A poem by S. Nithish
Ha ha ha! I have ran to the divine false—
call me a poet after 18+.
I have time to die.
I call myself the poet for my life through the end.
I am what do you call me,
what the godfather?
Oh no, that’s not me.
My character is at the lake, aka the divine.
I have asked the god to stay.
My life is always sour-like.
My mind turn the lights for my room,
draw the lights for my room.
I am going to wait for you through the light.

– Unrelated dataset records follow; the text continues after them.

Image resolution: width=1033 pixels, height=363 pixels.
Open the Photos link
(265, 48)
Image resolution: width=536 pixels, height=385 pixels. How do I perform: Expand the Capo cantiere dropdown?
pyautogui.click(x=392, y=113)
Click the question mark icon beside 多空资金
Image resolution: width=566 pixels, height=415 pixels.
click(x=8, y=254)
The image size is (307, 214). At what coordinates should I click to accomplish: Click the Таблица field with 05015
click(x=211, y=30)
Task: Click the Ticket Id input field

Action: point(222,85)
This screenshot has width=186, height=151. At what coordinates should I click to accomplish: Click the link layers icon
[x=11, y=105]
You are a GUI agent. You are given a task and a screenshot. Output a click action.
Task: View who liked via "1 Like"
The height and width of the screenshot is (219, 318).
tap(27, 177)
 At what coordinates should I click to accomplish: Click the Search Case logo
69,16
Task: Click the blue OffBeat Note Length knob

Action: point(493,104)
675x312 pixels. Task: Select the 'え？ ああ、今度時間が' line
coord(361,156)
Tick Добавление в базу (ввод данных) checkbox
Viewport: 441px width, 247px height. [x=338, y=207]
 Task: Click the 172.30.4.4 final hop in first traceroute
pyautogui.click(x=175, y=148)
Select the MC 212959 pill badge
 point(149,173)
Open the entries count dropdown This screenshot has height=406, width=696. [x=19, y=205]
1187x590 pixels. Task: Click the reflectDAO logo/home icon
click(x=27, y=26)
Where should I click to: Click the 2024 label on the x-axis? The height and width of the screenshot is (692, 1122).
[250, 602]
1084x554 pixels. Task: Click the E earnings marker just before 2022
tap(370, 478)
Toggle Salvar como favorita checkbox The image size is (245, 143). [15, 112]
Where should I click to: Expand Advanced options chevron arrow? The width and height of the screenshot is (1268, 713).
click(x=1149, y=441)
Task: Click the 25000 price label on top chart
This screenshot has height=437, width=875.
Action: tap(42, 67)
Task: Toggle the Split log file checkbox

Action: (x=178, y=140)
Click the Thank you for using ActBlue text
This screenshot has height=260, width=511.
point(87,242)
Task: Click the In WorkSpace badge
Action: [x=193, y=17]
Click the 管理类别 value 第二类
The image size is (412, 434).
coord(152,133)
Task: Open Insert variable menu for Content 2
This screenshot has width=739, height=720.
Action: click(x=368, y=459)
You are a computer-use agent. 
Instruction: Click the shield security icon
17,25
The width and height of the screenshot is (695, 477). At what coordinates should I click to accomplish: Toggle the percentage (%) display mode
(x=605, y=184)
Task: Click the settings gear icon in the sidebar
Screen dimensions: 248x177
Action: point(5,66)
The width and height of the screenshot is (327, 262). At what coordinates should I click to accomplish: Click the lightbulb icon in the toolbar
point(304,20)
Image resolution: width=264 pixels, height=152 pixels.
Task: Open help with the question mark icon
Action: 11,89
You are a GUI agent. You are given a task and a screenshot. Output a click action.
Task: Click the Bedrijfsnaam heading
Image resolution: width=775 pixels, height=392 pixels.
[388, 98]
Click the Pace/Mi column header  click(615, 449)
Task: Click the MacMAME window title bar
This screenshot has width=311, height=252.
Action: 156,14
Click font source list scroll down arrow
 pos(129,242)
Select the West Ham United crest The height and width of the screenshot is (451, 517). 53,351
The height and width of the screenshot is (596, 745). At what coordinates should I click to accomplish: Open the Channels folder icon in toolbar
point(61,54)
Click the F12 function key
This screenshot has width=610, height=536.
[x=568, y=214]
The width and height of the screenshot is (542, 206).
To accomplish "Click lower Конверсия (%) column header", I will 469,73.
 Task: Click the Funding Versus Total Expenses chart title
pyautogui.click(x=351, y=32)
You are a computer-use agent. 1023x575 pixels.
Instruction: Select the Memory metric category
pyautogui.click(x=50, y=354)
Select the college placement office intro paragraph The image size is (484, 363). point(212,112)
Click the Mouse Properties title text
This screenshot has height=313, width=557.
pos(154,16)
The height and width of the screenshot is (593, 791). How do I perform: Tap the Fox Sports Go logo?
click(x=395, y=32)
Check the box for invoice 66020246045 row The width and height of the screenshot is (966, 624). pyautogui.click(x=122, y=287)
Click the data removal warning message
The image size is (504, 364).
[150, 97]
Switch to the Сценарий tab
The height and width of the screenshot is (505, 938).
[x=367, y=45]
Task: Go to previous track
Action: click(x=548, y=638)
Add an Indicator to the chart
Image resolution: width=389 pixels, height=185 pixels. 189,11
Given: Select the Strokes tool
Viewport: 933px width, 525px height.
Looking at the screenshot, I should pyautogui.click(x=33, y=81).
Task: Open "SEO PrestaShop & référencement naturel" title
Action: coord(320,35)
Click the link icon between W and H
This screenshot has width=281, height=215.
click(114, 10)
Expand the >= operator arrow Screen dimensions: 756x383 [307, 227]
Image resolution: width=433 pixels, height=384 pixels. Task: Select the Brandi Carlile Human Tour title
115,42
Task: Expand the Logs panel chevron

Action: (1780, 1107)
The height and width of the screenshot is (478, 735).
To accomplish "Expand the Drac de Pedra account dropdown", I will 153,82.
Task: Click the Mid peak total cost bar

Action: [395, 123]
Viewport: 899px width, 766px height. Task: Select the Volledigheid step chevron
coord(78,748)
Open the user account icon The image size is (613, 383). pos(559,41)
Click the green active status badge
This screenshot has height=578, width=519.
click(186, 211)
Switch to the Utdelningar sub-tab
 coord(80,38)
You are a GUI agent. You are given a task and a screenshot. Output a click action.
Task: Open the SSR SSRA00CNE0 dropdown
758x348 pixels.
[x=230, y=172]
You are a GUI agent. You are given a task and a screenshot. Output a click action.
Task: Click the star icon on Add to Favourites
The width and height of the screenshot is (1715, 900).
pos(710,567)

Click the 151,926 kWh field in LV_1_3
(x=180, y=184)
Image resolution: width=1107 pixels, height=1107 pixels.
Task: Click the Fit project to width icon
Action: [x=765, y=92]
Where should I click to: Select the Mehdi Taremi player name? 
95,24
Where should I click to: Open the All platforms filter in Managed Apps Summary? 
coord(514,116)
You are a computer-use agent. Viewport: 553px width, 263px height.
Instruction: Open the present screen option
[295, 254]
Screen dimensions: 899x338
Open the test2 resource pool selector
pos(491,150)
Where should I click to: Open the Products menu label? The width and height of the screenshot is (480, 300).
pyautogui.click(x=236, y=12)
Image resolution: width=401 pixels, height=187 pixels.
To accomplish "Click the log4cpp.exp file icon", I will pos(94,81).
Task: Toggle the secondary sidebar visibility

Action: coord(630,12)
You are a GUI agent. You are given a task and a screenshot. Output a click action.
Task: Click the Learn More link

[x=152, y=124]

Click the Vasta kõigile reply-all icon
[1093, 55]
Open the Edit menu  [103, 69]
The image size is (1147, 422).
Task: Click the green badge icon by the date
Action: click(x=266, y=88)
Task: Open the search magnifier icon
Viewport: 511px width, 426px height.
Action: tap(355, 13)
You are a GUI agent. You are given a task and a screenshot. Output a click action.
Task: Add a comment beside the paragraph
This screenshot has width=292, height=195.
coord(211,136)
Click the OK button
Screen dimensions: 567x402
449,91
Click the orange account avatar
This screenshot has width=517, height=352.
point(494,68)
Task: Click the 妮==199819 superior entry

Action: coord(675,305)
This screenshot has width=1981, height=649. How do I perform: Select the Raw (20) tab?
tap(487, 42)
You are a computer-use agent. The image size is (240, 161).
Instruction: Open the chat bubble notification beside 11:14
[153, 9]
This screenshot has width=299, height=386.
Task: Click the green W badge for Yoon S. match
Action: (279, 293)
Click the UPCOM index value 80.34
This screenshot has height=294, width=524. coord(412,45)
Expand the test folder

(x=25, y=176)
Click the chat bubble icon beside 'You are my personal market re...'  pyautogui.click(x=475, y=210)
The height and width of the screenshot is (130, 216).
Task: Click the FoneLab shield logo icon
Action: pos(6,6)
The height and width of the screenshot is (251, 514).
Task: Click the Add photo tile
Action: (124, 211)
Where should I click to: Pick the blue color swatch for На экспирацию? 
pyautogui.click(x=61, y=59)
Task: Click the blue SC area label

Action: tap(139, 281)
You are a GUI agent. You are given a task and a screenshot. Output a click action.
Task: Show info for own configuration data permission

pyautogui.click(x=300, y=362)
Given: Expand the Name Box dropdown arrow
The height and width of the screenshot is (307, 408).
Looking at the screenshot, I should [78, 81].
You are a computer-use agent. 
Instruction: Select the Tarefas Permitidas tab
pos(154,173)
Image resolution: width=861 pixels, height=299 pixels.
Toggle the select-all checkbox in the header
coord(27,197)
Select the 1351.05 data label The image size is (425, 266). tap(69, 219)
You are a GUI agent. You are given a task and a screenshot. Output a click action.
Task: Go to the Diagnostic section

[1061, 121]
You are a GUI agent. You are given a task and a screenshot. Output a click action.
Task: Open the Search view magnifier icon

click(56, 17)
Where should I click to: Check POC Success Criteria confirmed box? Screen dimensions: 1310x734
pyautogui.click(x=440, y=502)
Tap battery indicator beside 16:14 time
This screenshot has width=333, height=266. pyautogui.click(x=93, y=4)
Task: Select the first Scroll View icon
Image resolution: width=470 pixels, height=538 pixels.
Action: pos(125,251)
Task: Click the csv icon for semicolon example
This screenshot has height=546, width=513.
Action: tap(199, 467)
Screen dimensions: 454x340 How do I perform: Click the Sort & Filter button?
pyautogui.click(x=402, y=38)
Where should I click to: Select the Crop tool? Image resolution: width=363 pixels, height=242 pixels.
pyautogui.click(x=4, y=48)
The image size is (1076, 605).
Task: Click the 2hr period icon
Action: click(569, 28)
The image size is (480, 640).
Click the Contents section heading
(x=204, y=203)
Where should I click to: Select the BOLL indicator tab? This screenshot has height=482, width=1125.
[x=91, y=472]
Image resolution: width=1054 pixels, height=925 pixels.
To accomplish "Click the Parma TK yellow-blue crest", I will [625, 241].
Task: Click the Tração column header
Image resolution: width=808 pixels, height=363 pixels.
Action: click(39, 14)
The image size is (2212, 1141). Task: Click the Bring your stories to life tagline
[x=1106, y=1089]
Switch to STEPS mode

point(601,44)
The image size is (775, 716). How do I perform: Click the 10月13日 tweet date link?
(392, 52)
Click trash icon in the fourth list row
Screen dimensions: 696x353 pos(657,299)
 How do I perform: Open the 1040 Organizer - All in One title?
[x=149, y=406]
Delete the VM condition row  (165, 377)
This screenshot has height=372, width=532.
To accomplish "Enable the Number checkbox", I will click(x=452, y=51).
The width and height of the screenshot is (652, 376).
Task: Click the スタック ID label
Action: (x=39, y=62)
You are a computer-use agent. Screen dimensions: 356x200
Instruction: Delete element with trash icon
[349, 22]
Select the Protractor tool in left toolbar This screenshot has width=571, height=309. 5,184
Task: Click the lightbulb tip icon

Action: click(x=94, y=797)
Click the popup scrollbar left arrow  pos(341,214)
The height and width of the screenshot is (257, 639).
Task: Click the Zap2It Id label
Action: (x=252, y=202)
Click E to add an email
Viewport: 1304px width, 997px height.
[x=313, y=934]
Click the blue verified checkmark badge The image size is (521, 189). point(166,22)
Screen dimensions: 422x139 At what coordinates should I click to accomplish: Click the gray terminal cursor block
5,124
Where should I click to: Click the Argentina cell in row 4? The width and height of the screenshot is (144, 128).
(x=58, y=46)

_______________________________________________________
Nithish
was taken from my home
and subsequently brainwashed.
I record that here,
the eye-opening of Nithish.
All you the pictures are aligned.
I will show his mother this,
a mother mentally unbalanced in the possession of her boy,
and all the abuse that has ensued
from her possession.
Find myself
giving him the blanket he deserves.
He will not look at me I know.
You’ve got,
the people that are helping me,
cosmic kitchen.
Show him
what he needs to see.
Show him himself in the mirror.
The first poem Nithish wrote months before he was taken from my home by his mother because I mentioned to her a video she had made of her youngest son doing a sex act. It is not just a prediction of the future, what will happen to him as a result of showing me that video and telling me its context, but it is himself talking to his future self so to overcome the brainwashing, gaslighting and abuse his parents have put him through because of betraying them to me in regard to that video and the sexual abuse of his little brothers by his father. He told me very private things about what was going on in the bedroom of his family when his father came home from Chennai on the weekends, and they have made him pay for that betrayal and for his love for me.
“The divine false” is his parents’ rule over him, him turning away from God and spirituality and putting his parents in that place. His mother has said he cannot see me again until he’s 18 or over, what “18 plus” means. When he speaks about “time to die,” he’s talking about not only the death of his former self, the real Nithish, but his thoughts of suicide, which he has had in all the trauma his parents have given him for loving me. He disputes that he has to wait until 18 to be a poet, what it means when he says he calls himself “the poet for life through the end,” and to understand the poem, you need to know that being a poet and me being his daddy, or really, his spiritual master, his inner poetry teacher, are intertwined. He’s also talking about not having to wait until 18 to see me again.
In spiritual vision I have seen that his father plans to have me killed and wants Nithish to approve of this, but Nithish has not told me this, but has called twice to tell me to go into hiding without explaining why, not recently though. His father has officially murdered four men in cold blood for his gang, a gang of Lawspet whose leader is a notorious man named Sironen. The gang now feigns to be disbanded, but it is not, and Sundar, his father, feigns to have left it, but he has not. That’s what he means by people calling him “the godfather.” and those people, the you referred to, are his parents. He is very familiar with American movies, and I don’t know if he has seen The Godfather, a movie about an Italian mafia family, but we have talked about that film together. He will not approve of this murder of me, because his “character is at the lake,” where we live, at Usteri Lake, how he refers to the location of our home, which for him is synonymous with the divine because it’s here he is coached in sadhana to realize the divine in his life.
The god he’s asking to stay is me, his spiritual master, and we are in a union of consciousness, on the level of soul, and if you don’t believe just read his poetry and mine, and I have the power to see inside of him, be there in his consciousness, and he can feel me there, and he’s asking me to stay, despite his outer self seeming to have forgotten about me, which the phone call I’ve described shows is not the case. He’s told me he can feel me inside when he was calling me in secret. It is a divine power, a power of consciousness, and you will only believe me when you question the child about it, but no one will question him, and no one’s allowed to.
Despite the special treatment he’s now getting from his parents, he still feels his life “sour-like.” He knows his mind is the key, as I’ve taught him that what he thinks he becomes, and here he’s trying to turn his mind to the light, and he ends by telling me, “I am going to wait for you through the light,” the light being all his poetry, and mine, that is trying to free him from the abuse and Nazi-like control his parents have over him.